DDT12日の両国国技館大会で、赤井沙希(36)が約10年間のプロレスラー人生に終止符を打った。
元プロボクサーで俳優の赤井英和を父に持ち、タレントとして活動していた2013年8月にプロレスデビュー。翌年には東京スポーツ新聞社制定プロレス大賞で女子選手として初の新人賞を獲得した赤井は今年5月、活動10周年の節目での引退を発表した。
デビュー戦の地・両国国技館で迎えたラストマッチでは、坂口征夫、岡谷英樹とのトリオで丸藤正道(ノア)、樋口和貞、山下実優(東京女子)組と対戦した。
初対決となった丸藤の強烈なチョップを何発も浴びながらも、会場の大声援を受けて立ち上がる。山下の蹴り、樋口のボディーブローと怒とうの猛攻に対し、飛び付き式のフランケンシュタイナーで反撃に転じた。

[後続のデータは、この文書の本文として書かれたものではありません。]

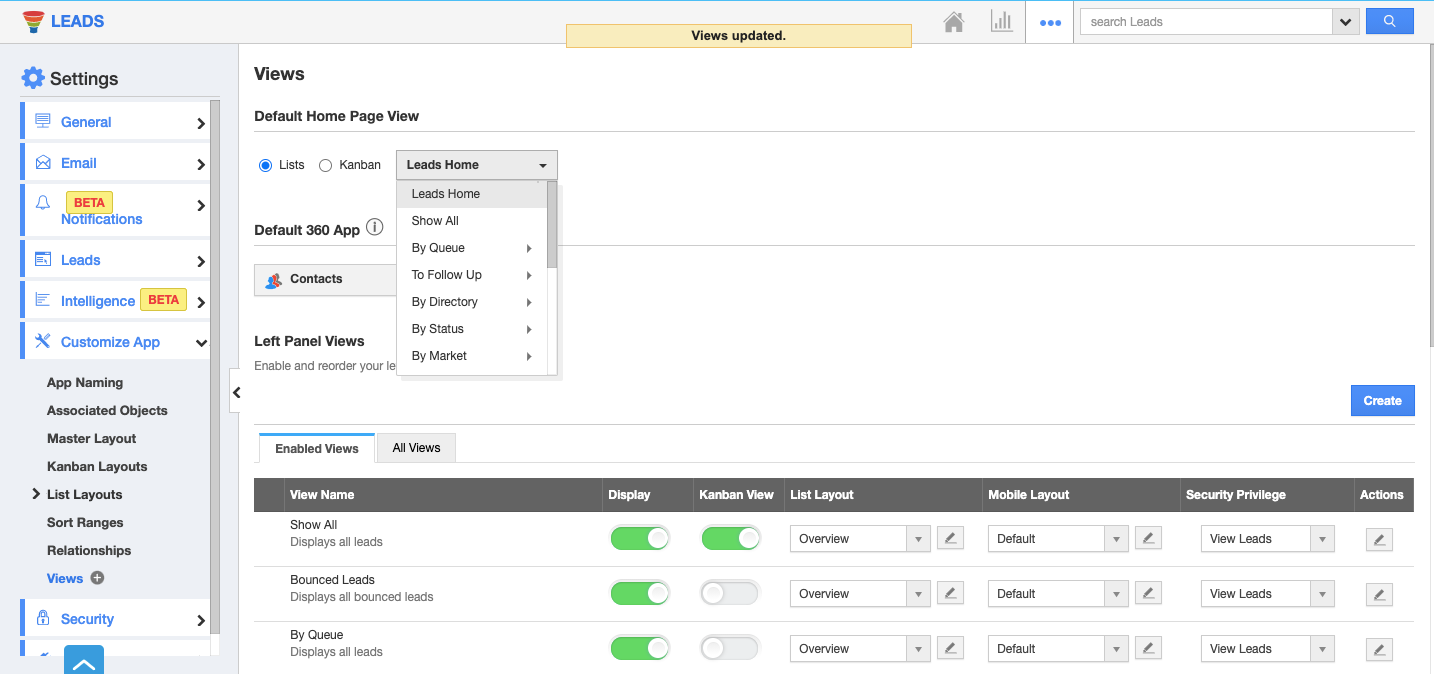Disable Kanban View toggle for Show All
Viewport: 1434px width, 674px height.
pyautogui.click(x=731, y=539)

15分過ぎに山下に必殺のケツァル・コアトル(変型ラ・マヒストラル)を決めたが、樋口にカットされ3カウントは奪えない。両軍入り乱れての攻防から孤立してしまうと、丸藤のフックキックから樋口のヘッドバット、山下のアティテュード・アジャストメントと怒とうの猛攻にさらされる。

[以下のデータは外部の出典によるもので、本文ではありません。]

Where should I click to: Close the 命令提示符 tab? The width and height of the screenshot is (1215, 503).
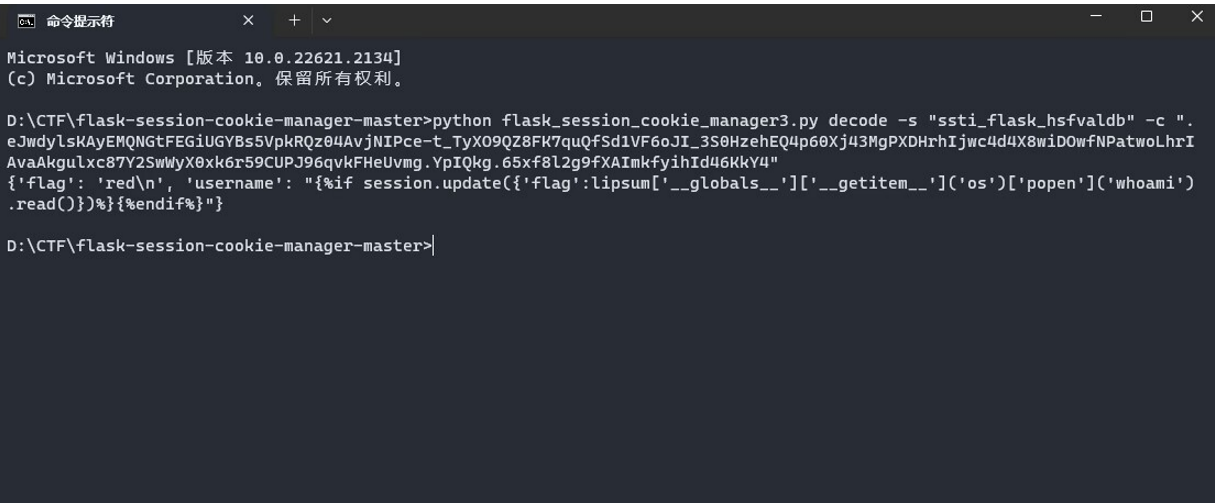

さらに山下の必殺技クラッシュ・ラビットヒート(変型ジャンピングニー)まで浴びてしまった赤井は、これをキックアウトして驚異の執念を見せつける。しかし最後はフラフラになりながら立ち上がったところを、スカルキック(後頭部へのバックスピンキック)で打ちぬかれ壮絶に散った。

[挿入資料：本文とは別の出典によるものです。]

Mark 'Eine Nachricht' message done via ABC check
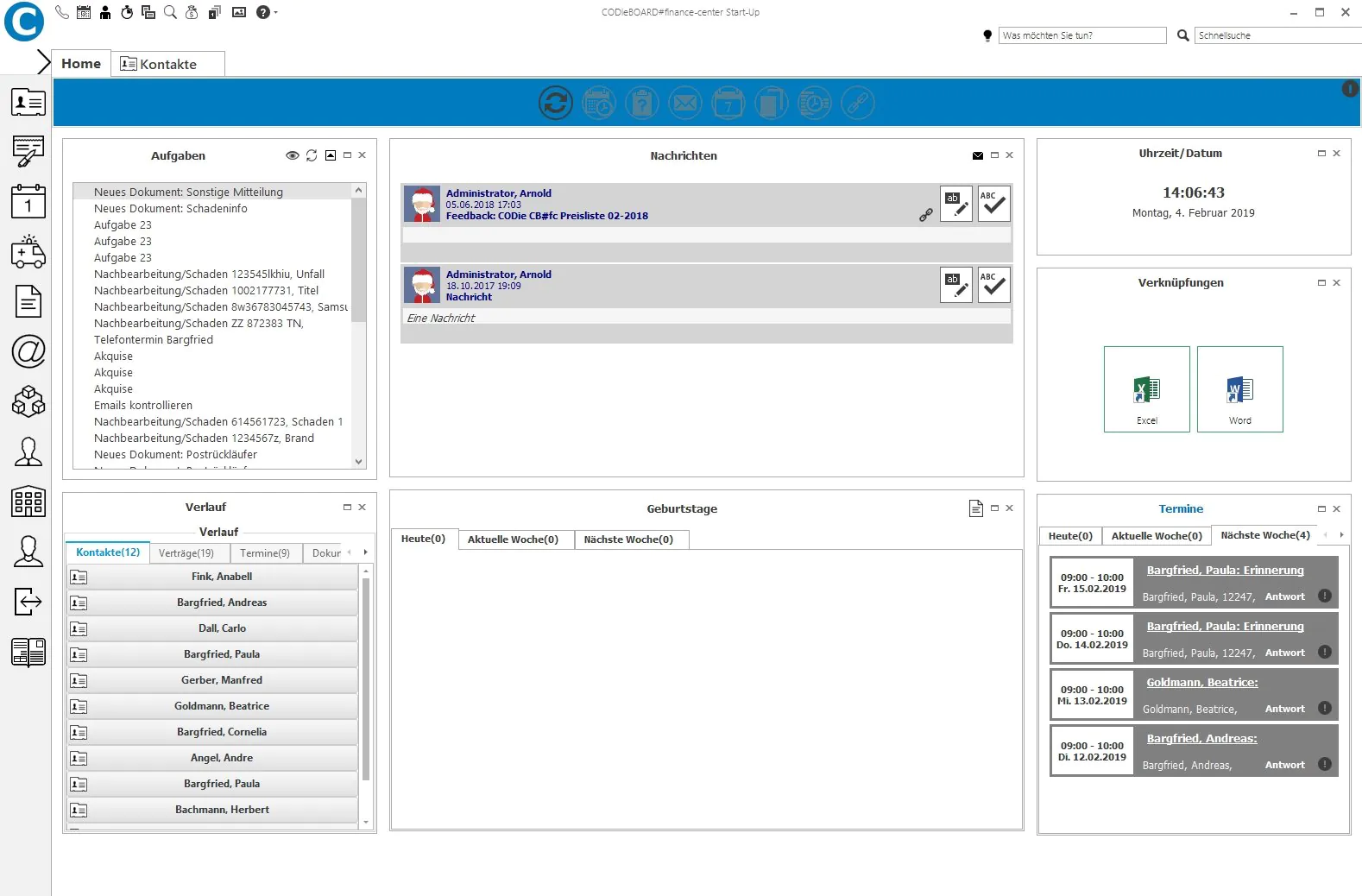tap(993, 285)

試合後の引退セレモニーでは、真壁刀義、棚橋弘至、天龍源一郎、そしてサプライズでファン時代の赤井が最も憧れた現WWEのスーパースター・中邑真輔から労いのメッセージVTRが届いた。さらに高木三四郎社長からは引退後も裏方としてDDTで活躍してほしいという打診も受けた。これを赤井も「自分でよければ今度はみんなを輝かせる側に回らせてください」と快諾し、今後もプロレス界の一員となることが決定した。
最後に赤井はファンに手紙を用意。「18歳で上京して、いつも独りぼっちでした。本音で言い合える、本気でぶつかり合える仲間はいませんでした。けど、10年前、このチームの一員になって、皆さんと出会って、楽しかったり、むかついたり、喜んだり、一緒に涙したり、否応なしに感情が動かされるプロレス生活を送っていくなかで、自分が一番欲しかったけど、諦めていたものを気付いたら手にしていました。どこかドライな私が、自分を犠牲にしてでも守りたいと思える仲間、それがDDTのみんな、いま見守ってくれるファンの皆さんです。本当の愛情を知りました」と、団体の仲間とファンに感謝を伝えた。
さらに赤井は「私はDDTを、ファンのみんなを、いつしか仲間という思いを超え、家族と思うようになりました。皆さんが私にとっての家族なんです。このリングを降りたら、私は選手でなくなります。でも家族の絆はどこで何をしていても切れることはありません。いつどんな時も、家族であるDDT、そしてファンのみんなのことを思い続けて生きていきます。これからも一緒にいましょう」とメッセージ。「プロレスラー・赤井沙希10年間、本当に夢のような幸せな人生でした。皆さん、心から愛してます。本当にありがとうございました!」と読み上げ、引退の10カウントゴングを聞いた。「強く、気高く、美しく」というキャッチコピーにふさわしく、最後まで華々しいレスラー像を貫き、赤井はリングを降りた。